Aim of the task: Arrange the records below as a numbered list, one line per item, and leave out the blank lines.

Excerpted records:
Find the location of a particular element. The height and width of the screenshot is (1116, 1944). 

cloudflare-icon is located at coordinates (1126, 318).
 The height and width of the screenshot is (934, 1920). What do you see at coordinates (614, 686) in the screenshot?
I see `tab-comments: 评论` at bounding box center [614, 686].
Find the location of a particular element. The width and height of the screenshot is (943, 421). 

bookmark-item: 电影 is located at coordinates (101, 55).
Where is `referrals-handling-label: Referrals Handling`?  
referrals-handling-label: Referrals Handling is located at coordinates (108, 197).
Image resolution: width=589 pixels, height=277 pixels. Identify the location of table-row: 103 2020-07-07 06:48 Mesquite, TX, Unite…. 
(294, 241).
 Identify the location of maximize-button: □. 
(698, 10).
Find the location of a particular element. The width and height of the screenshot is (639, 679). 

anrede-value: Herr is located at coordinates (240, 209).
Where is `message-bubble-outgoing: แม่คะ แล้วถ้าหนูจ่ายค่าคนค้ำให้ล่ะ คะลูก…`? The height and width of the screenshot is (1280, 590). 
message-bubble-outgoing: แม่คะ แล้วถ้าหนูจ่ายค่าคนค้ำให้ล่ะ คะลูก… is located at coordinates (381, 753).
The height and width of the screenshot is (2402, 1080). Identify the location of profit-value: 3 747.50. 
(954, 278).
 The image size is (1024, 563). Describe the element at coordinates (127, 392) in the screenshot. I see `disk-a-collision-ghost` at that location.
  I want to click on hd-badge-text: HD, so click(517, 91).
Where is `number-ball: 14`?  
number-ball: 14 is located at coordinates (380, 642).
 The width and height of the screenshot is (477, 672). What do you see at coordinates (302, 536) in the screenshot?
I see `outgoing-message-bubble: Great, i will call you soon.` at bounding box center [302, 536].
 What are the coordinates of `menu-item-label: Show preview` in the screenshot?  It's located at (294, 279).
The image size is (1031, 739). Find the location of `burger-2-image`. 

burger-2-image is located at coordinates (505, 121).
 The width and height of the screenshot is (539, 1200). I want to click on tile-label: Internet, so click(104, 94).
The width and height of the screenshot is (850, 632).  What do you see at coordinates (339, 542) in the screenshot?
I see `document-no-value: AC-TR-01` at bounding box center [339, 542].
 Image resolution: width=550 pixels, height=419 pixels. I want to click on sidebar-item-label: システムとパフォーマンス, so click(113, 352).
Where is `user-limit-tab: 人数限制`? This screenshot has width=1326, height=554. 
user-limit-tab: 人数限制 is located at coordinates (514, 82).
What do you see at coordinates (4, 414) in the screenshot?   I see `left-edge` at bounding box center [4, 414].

Your solution:
1. Find the location of a particular element. The height and width of the screenshot is (1116, 1944). 
2. cloudflare-icon is located at coordinates (1126, 318).
3.  The height and width of the screenshot is (934, 1920). What do you see at coordinates (614, 686) in the screenshot?
4. I see `tab-comments: 评论` at bounding box center [614, 686].
5. Find the location of a particular element. The width and height of the screenshot is (943, 421). 
6. bookmark-item: 电影 is located at coordinates (101, 55).
7. Where is `referrals-handling-label: Referrals Handling`?  
8. referrals-handling-label: Referrals Handling is located at coordinates (108, 197).
9. Image resolution: width=589 pixels, height=277 pixels. Identify the location of table-row: 103 2020-07-07 06:48 Mesquite, TX, Unite…. 
10. (294, 241).
11.  Identify the location of maximize-button: □. 
12. (698, 10).
13. Find the location of a particular element. The width and height of the screenshot is (639, 679). 
14. anrede-value: Herr is located at coordinates (240, 209).
15. Where is `message-bubble-outgoing: แม่คะ แล้วถ้าหนูจ่ายค่าคนค้ำให้ล่ะ คะลูก…`? The height and width of the screenshot is (1280, 590). 
16. message-bubble-outgoing: แม่คะ แล้วถ้าหนูจ่ายค่าคนค้ำให้ล่ะ คะลูก… is located at coordinates (381, 753).
17. The height and width of the screenshot is (2402, 1080). Identify the location of profit-value: 3 747.50. 
18. (954, 278).
19.  The image size is (1024, 563). Describe the element at coordinates (127, 392) in the screenshot. I see `disk-a-collision-ghost` at that location.
20.   I want to click on hd-badge-text: HD, so click(517, 91).
21. Where is `number-ball: 14`?  
22. number-ball: 14 is located at coordinates (380, 642).
23.  The width and height of the screenshot is (477, 672). What do you see at coordinates (302, 536) in the screenshot?
24. I see `outgoing-message-bubble: Great, i will call you soon.` at bounding box center [302, 536].
25.  What are the coordinates of `menu-item-label: Show preview` in the screenshot?  It's located at (294, 279).
26. The image size is (1031, 739). Find the location of `burger-2-image`. 
27. burger-2-image is located at coordinates (505, 121).
28.  The width and height of the screenshot is (539, 1200). I want to click on tile-label: Internet, so click(104, 94).
29. The width and height of the screenshot is (850, 632).  What do you see at coordinates (339, 542) in the screenshot?
30. I see `document-no-value: AC-TR-01` at bounding box center [339, 542].
31.  Image resolution: width=550 pixels, height=419 pixels. I want to click on sidebar-item-label: システムとパフォーマンス, so click(113, 352).
32. Where is `user-limit-tab: 人数限制`? This screenshot has width=1326, height=554. 
33. user-limit-tab: 人数限制 is located at coordinates (514, 82).
34. What do you see at coordinates (4, 414) in the screenshot?   I see `left-edge` at bounding box center [4, 414].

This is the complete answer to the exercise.